Rilis dari BI tersebut menunjukkan konsumen Indonesia kian percaya diri melihat kondisi ekonomi saat ini hingga enam bulan ke depan. Optimisme itu tergambar dari Indeks Keyakinan Konsumen (IKK).
"IKK meningkat pada seluruh kategori pengeluaran dan kelompok usia responden. Secara spasial, IKK meningkat di sebagian besar kota yang disurvei, tertinggi di Pontianak, diikuti oleh Palembang dan Mataram," sebut keterangan resmi BI.
Sementara Selasa kemarin BI melaporkan peningkatan cadangan devisa pada akhir November sebesar US$ 145,9 miliar, naik US$ 400 juta dari bulan sebelumnya US$ 145,5 miliar. Cadangan devisa tersebut tidak jauh dibandingkan rekor tertinggi sepanjang masa tercatat sebesar US$ 146,9 yang tercatat pada September lalu.

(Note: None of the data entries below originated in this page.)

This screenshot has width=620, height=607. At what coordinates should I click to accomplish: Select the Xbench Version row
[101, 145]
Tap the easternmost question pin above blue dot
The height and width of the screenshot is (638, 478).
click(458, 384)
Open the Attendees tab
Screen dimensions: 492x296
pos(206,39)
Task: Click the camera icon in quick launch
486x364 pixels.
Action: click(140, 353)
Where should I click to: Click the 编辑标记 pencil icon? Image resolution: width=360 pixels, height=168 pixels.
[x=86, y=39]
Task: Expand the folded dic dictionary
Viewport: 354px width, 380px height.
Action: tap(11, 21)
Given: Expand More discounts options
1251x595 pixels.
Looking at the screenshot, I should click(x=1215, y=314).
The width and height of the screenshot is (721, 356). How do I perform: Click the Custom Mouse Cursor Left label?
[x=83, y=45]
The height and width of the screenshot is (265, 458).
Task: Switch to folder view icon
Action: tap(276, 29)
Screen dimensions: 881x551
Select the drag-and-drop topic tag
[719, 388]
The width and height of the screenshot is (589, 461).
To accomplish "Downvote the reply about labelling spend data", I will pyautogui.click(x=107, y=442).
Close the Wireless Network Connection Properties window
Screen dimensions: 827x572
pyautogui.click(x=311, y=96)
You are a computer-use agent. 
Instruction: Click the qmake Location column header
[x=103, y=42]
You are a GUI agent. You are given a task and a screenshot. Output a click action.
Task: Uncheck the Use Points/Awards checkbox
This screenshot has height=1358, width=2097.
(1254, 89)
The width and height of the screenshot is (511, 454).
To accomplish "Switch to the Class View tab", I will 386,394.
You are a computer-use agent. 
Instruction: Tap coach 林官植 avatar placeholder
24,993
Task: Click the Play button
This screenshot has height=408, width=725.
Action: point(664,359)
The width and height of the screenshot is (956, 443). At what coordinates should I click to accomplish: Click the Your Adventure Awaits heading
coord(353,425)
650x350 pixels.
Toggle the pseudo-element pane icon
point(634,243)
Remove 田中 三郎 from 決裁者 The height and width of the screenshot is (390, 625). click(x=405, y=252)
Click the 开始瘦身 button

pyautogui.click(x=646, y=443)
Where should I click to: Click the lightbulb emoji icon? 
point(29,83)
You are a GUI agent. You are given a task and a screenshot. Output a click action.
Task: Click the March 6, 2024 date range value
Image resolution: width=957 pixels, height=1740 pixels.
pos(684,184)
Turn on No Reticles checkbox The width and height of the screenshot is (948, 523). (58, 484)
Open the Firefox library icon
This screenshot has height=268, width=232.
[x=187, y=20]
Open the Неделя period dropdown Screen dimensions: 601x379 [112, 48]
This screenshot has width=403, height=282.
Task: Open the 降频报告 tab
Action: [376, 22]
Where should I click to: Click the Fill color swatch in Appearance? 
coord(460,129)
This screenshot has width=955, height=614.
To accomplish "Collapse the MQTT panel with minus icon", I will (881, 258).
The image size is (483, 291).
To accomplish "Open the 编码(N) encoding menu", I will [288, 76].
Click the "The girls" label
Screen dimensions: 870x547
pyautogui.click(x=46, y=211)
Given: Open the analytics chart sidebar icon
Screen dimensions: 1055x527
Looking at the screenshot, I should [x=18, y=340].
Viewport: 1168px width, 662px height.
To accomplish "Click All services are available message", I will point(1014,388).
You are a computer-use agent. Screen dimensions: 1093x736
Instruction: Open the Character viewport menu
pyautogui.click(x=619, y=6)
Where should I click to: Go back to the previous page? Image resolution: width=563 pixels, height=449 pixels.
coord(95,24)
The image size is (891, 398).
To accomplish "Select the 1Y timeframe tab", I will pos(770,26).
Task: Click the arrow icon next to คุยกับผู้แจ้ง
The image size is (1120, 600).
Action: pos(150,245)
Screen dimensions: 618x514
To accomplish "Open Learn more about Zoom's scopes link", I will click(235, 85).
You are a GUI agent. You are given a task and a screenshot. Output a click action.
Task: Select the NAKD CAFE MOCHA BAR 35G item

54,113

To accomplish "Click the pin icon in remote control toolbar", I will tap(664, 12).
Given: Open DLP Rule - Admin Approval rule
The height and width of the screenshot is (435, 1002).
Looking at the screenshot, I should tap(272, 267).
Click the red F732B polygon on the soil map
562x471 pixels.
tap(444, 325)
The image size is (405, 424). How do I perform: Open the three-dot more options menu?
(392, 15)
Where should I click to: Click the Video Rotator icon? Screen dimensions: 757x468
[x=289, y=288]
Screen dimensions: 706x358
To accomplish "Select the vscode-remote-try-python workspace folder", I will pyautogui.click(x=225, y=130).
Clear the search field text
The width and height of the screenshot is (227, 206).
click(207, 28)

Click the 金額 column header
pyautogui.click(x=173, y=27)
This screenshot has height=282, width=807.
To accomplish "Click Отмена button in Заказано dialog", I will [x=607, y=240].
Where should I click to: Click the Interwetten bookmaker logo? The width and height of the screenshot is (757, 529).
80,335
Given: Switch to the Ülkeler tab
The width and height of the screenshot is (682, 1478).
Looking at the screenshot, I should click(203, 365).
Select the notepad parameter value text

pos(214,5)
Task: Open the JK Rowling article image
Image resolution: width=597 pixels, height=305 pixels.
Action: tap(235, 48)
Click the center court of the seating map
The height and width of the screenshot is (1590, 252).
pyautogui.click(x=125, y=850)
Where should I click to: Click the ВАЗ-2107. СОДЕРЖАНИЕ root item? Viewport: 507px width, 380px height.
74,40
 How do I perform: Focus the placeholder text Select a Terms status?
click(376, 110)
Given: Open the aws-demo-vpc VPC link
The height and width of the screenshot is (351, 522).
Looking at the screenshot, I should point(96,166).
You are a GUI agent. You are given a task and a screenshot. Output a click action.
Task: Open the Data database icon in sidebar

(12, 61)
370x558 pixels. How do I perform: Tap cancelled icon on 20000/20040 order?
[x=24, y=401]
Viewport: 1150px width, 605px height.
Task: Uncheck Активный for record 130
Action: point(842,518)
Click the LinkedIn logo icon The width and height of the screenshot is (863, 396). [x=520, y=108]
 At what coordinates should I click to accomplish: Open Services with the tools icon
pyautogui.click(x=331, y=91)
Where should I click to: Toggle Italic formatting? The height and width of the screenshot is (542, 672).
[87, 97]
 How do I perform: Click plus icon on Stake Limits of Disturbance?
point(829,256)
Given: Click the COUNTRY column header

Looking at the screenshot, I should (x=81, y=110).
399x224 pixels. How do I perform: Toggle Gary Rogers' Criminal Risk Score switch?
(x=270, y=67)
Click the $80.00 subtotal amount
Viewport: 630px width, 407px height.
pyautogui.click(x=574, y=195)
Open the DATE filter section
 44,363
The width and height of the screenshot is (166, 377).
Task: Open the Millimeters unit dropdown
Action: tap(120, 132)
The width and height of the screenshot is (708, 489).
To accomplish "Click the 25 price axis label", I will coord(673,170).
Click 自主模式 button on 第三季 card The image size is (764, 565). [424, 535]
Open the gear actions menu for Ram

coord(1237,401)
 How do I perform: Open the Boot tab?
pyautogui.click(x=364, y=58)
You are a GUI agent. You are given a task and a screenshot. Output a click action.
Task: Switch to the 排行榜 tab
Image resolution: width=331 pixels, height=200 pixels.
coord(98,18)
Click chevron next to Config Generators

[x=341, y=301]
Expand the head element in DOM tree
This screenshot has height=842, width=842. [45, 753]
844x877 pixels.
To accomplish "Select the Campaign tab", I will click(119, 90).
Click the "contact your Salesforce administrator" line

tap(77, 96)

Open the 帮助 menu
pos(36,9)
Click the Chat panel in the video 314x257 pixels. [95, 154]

"Posisi cadangan devisa tersebut setara dengan pembiayaan 8,3 bulan impor atau 8,1 bulan impor dan pembayaran utang luar negeri pemerintah, serta berada di atas standar kecukupan internasional sekitar 3 bulan impor. Bank Indonesia menilai cadangan devisa tersebut mampu mendukung ketahanan sektor eksternal serta menjaga stabilitas makroekonomi dan sistem keuangan," tulis BI dalam keterangan resmi hari ini.
Dengan cadangan devisa yang tinggi dan kembali mengalami peningkatan, BI memiliki lebih banyak amunisi menghadapi kemungkinan terjadinya gejolak di pasar finansial yang bisa membuat rupiah tertekan.